You construct your sequence of transformations in python.
Spark functional programming interface builds up a **DAG**
This DAG is sent by the **driver** for execution to the **cluster manager**.

## 1.5. Jargon

Excerpt taken from \[[Arush Kharbanda](https://www.quora.com/What-exactly-is-Apache-Spark-and-how-does-it-work) on Quora\]

**Job**: A piece of code which reads some input  from HDFS or local, performs some computation on the data and writes some output data.

**Stages**: Jobs are divided into stages. Stages are classified as a Map or reduce stages(Its easier to understand if you have worked on Hadoop and want to correlate).
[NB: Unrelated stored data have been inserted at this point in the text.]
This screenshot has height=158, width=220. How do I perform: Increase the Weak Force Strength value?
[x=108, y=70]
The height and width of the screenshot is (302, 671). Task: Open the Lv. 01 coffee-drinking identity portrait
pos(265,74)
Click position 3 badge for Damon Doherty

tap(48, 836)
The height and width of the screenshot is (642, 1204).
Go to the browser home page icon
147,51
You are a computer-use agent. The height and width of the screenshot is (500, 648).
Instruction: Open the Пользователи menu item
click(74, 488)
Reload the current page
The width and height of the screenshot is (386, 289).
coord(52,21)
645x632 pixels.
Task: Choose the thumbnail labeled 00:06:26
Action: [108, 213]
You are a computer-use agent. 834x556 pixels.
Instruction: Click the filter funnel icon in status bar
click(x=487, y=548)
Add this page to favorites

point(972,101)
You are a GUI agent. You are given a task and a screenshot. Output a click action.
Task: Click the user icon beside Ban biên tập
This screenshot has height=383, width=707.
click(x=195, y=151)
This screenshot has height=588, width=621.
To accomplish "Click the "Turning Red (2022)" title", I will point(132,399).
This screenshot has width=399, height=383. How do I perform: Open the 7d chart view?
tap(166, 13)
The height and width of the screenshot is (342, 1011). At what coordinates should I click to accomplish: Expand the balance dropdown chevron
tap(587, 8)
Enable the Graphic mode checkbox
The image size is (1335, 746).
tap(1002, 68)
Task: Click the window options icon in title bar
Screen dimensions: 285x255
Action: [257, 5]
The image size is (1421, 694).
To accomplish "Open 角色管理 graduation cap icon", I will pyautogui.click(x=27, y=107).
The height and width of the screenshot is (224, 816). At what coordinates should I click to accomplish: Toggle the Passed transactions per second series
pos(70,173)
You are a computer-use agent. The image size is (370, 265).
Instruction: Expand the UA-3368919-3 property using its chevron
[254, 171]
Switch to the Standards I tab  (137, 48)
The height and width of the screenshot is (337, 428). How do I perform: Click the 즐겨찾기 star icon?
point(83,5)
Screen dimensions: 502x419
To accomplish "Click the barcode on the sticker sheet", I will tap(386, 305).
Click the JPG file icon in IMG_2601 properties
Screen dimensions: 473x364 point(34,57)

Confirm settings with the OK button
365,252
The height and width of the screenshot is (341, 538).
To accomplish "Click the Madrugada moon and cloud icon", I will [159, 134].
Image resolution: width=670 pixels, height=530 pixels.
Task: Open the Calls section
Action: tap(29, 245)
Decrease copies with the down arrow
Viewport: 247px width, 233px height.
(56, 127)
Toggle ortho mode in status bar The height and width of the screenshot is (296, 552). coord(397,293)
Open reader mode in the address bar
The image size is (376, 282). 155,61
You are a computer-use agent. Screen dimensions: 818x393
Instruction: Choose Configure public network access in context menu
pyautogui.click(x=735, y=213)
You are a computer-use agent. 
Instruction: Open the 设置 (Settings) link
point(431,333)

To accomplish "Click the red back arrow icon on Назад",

Stages are divided based on computational boundaries, all computations(operators) cannot be Updated in a single Stage. It happens over many stages.

**Tasks**: Each stage has some tasks, one task per partition. One task is executed on one partition of data on one executor(machine).

**DAG**: DAG stands for Directed Acyclic Graph, in the present context its a DAG of operators.

**Executor**: The process responsible for executing a task.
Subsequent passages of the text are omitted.